Data supplied.
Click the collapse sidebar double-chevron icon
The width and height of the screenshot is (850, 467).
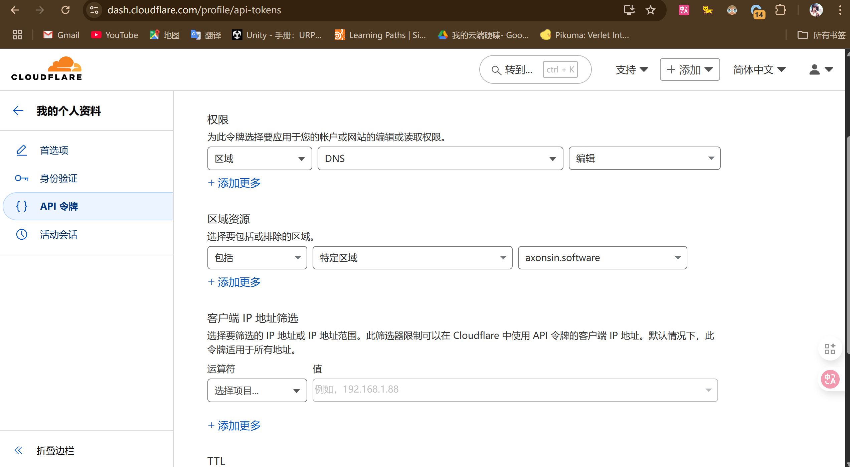pos(18,450)
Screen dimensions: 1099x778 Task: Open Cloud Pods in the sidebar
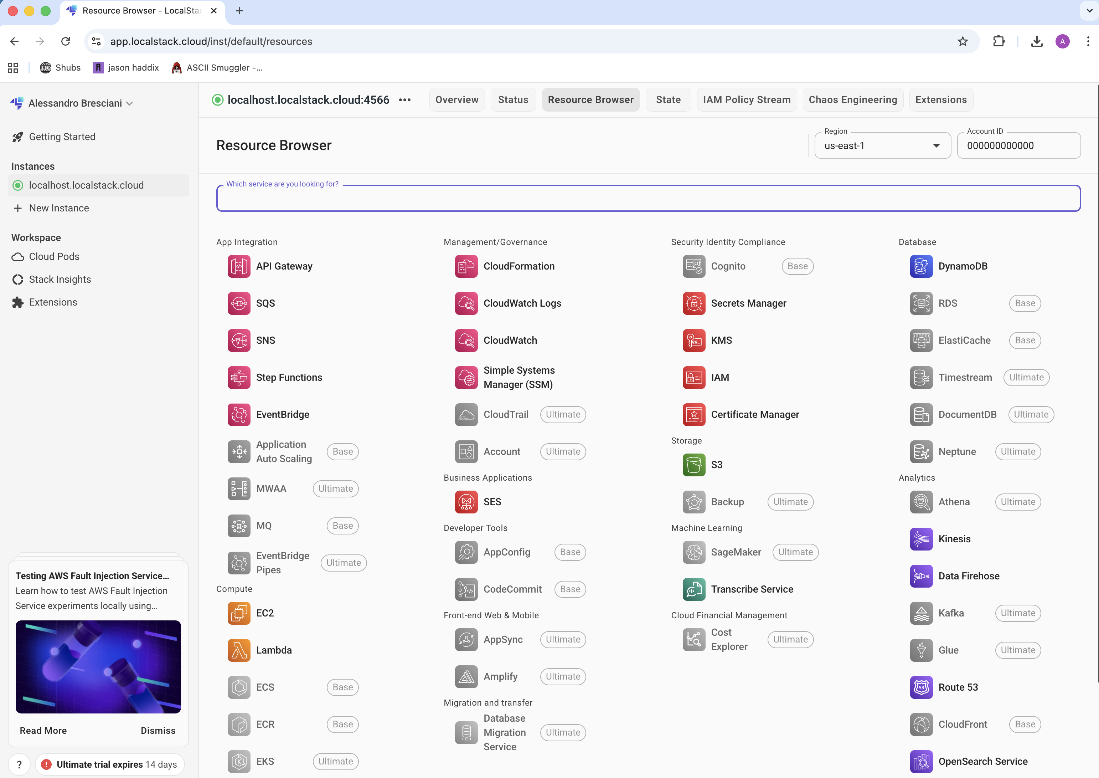click(x=54, y=257)
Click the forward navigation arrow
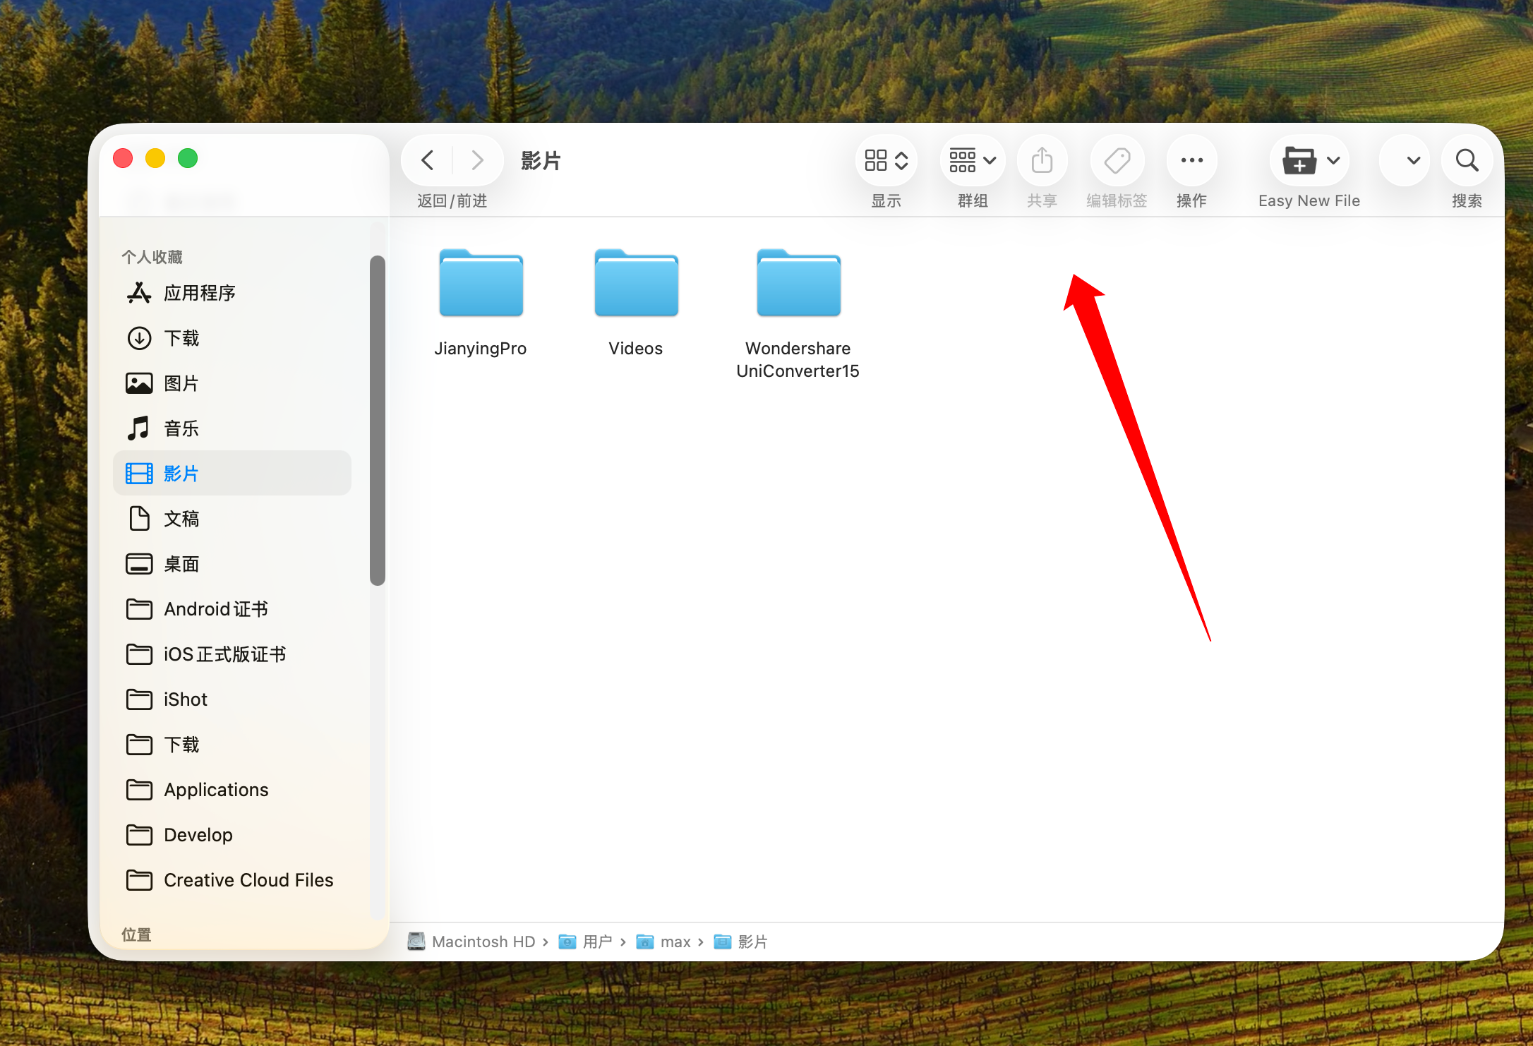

Work to be completed. Nothing but the lines from the line containing "Screen dimensions: 1099x778" through the end of the records belongs in the answer, written out exactly, both ends included, without pictures.

Result.
Screen dimensions: 1099x778 Task: Open Cloud Pods in the sidebar
click(x=54, y=257)
Click the forward navigation arrow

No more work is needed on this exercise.